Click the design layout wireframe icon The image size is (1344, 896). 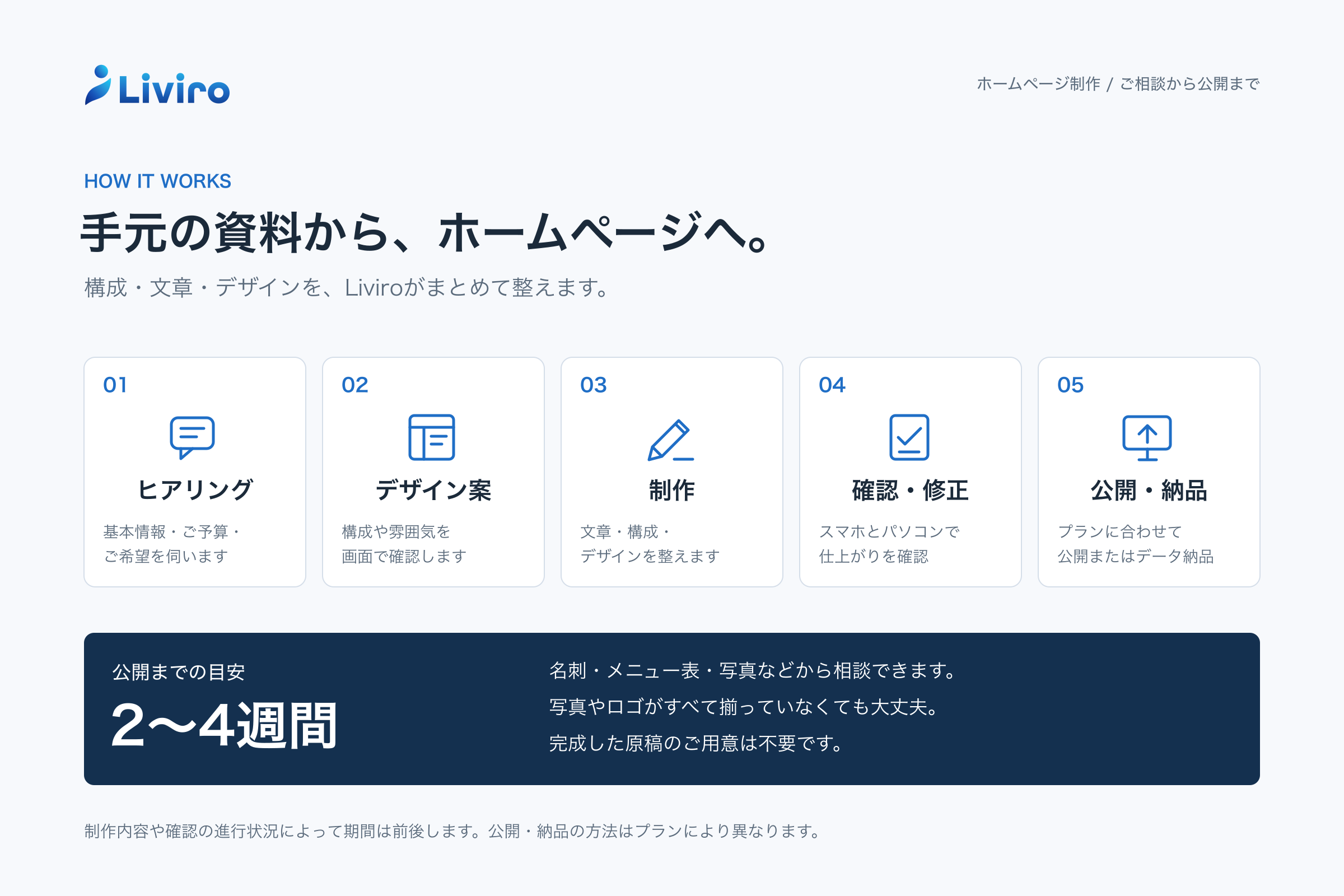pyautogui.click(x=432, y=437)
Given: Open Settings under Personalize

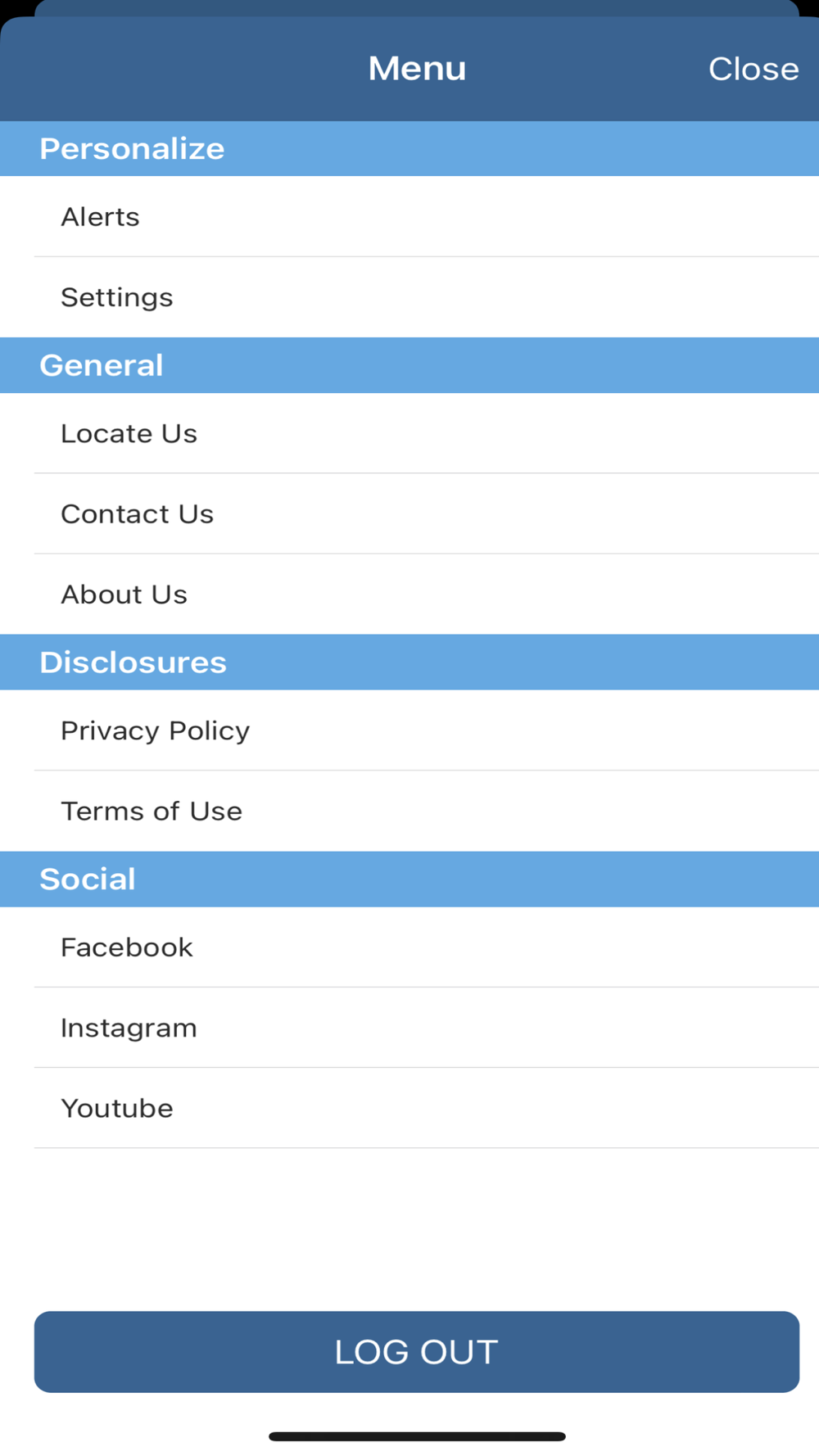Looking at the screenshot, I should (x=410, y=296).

---

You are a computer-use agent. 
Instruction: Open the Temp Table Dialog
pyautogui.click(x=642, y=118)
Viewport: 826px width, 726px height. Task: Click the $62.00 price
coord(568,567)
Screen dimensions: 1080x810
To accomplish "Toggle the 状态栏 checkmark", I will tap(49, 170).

...

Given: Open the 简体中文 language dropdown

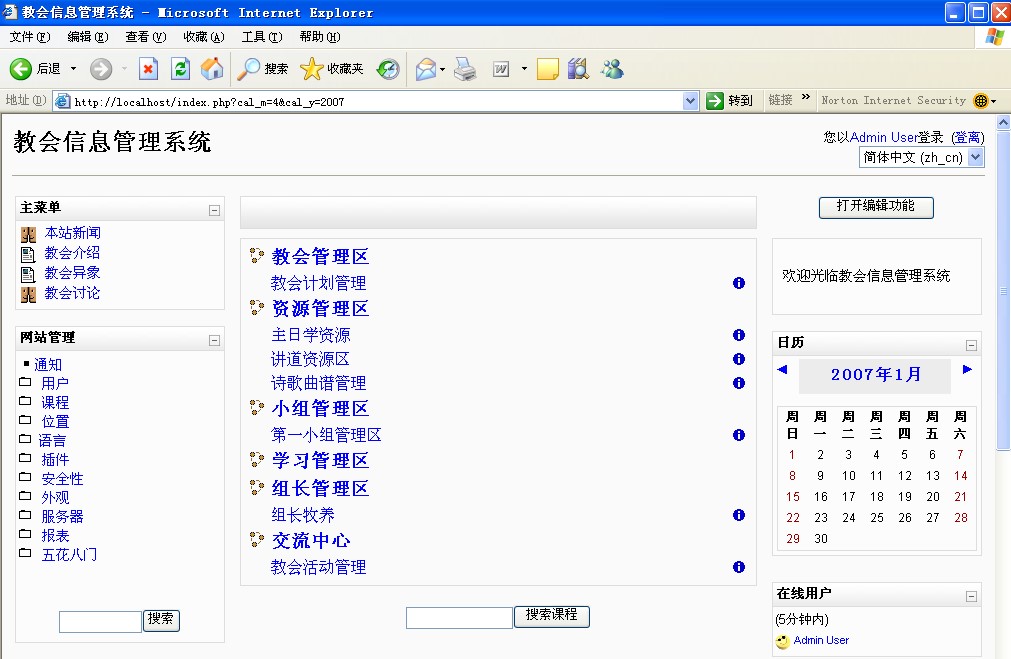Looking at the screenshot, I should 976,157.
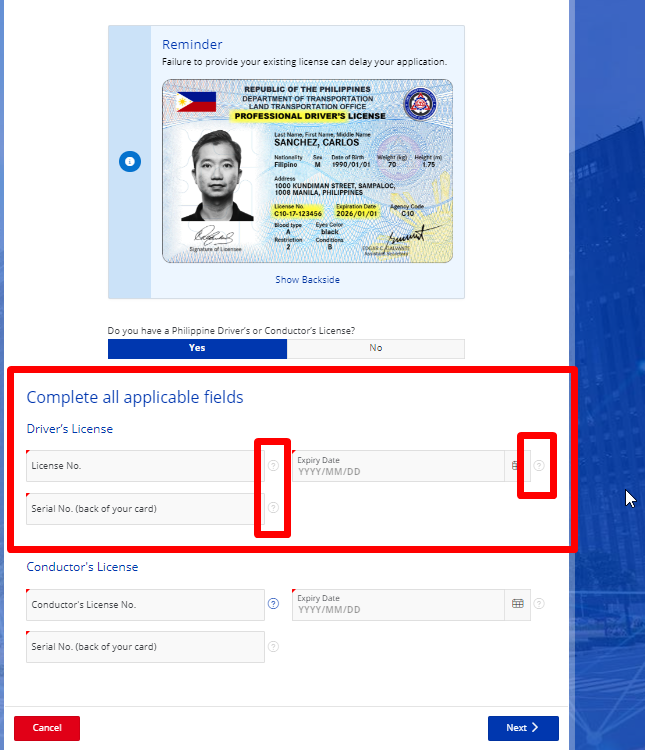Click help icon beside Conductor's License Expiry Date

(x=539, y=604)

EXERCISE. The expected answer is an exact copy of the lines above, beginning at the line with "You are a computer-use agent." and ending at the line with "Screen dimensions: 1080x810", with both ends in.

REPLY.
You are a computer-use agent. 
Instruction: Open the Temp Table Dialog
pyautogui.click(x=642, y=118)
Viewport: 826px width, 726px height. Task: Click the $62.00 price
coord(568,567)
Screen dimensions: 1080x810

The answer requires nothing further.